There is a rapidly accumulating number of genome sequences of severe acute respiratory syndrome coronavirus 2 (SARS-CoV-2) collected at sites around the world, predominantly available through the Global Intiative on Sharing All Influenza Data (GISAID) database. The public release of these genome sequences in near real-time is an unprecedented resource for molecular epidemiology and public health. For example, nextstrain has been at the forefront of analyzing and communicating the global distribution of SARS-CoV-2 genomic variation.
For most users, the results of our analysis are updated every two days and displayed at https://filogeneti.ca/CoVizu.
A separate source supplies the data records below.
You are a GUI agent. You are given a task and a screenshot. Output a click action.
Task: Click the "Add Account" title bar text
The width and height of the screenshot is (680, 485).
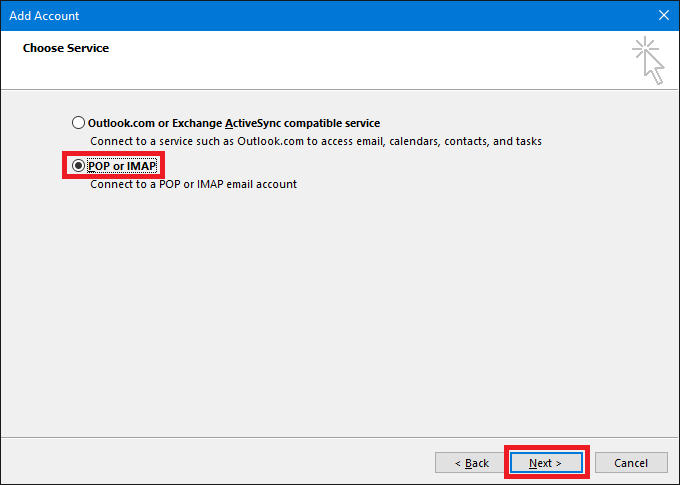(x=44, y=15)
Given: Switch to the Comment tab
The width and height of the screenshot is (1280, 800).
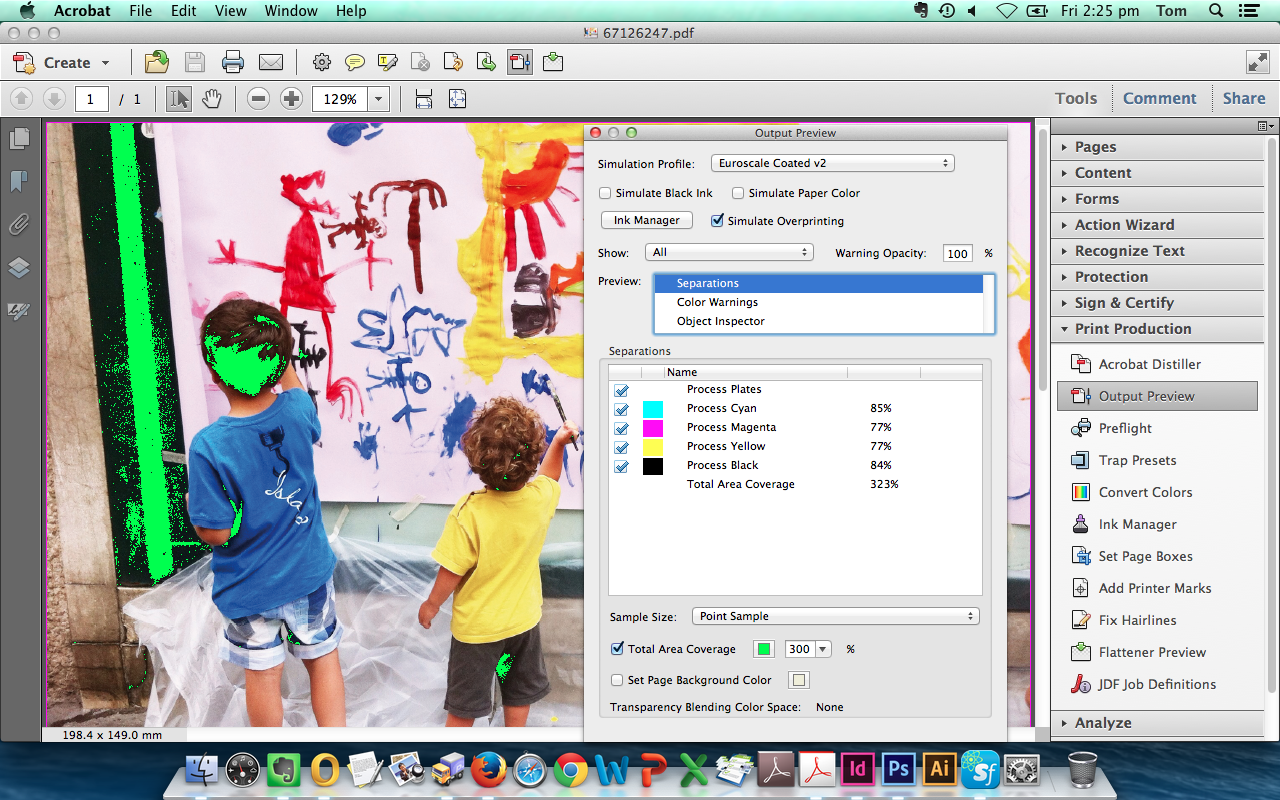Looking at the screenshot, I should coord(1160,98).
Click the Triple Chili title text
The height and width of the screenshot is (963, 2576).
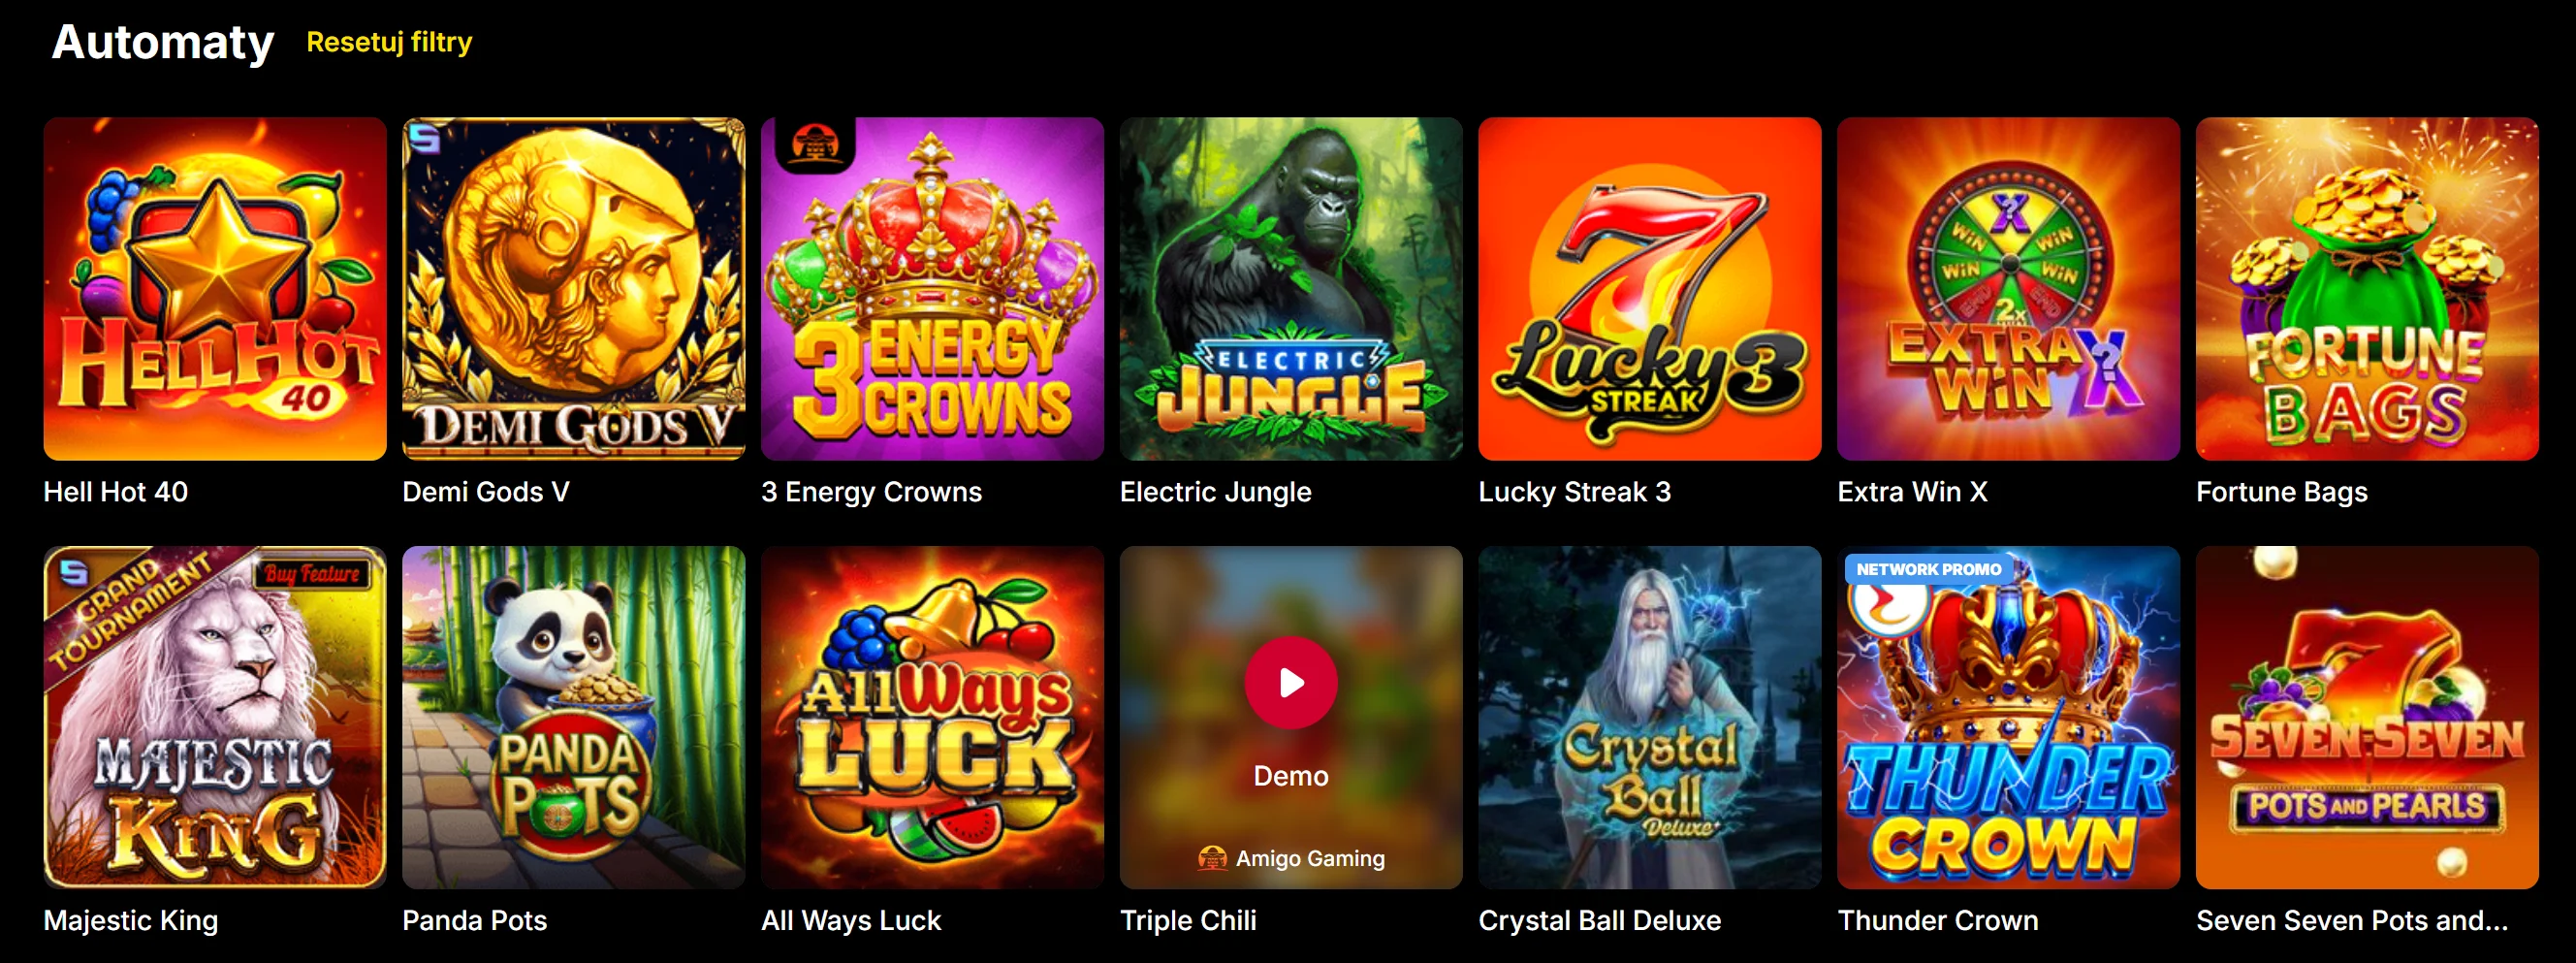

To run your own local instance of CoVizu, please refer to the installation instructions in the opendata branch of this repository.
To visualize the evolutionary relationships among genomes, CoVizu employs a visual device that we call a "beadplot":
- Each horizontal line segment represents a unique SARS-CoV-2 genomic sequence variant. The emergence of a single new mutation in an infection is sufficient to establish a new variant. A given variant may be observed multiple times as identical genome sequences, where `identity' is loosely defined to accommodate genomes with incomplete coverage and ambiguous base calls. (Following GISAID's definition of a "complete genome", we require a minimum sequence length of 29,000 nt.)
- Each circle represents one or more cases of a variant that were sampled on a given date. The size (area) of the circle is proportional to the number of sequences.
- Cases are arranged in chronological order from left to right.
- Vertical lines connect variants that are related by a minimum spanning tree, which gives a rough approximation of transmission links. The variant at the bottom terminus of the vertical line is the putative source.
- The relative location of variants along the vertical axis does not convey any information. The variants are sorted with respect to the vertical axis such that ancestral variants are always below their "descendant" variants.
It is not feasible to reconstruct accurate links using only genomic data. However, our objective is to identify population-level events like importations into Canada, not to attribute a transmission to a specific source individual.
-
Genome sequences are provisioned by the GISAID database. All developers have signed the GISAID data access agreement, and sequences are not being re-distributed.
-
Sequences are aligned pairwise against the SARS-COV-2 reference genome using the short read mapper minimap2 and all genetic differences from the reference are extracted as "features", excluding problematic sites. Genomes are filtered for <1% uncalled bases, divergence consistent with a molecular clock. The end result is a compact representation of each genome as a feature set.
-
A single representative genome is selected for each PANGO lineage by selecting the earliest available genome from the curated list of genomes comprising the PANGO lineage designations. A time-scaled tree is reconstructed the representative genomes using a combination of fasttree2 and TreeTime.
-
We calculate the symmetric difference between every pair of genomes in a lineage, and generate 100 replicate bootstrap samples from the lineage feature set union. We apply the resulting samples to the symmetric differences to generate reweighted distance matrices. Each distance matrix is used to reconstruct a neighbor-joining tree using RapidNJ.
-
For each lineage, a consensus tree is calculated from the set of bootstrap trees and converted into a beadplot.
The development and validation of these scripts was made possible by the labs who have generated and contributed SARS-COV-2 genomic sequence data that is curated and published by GISAID. We sincerely thank these labs for making this information available to the public and open science.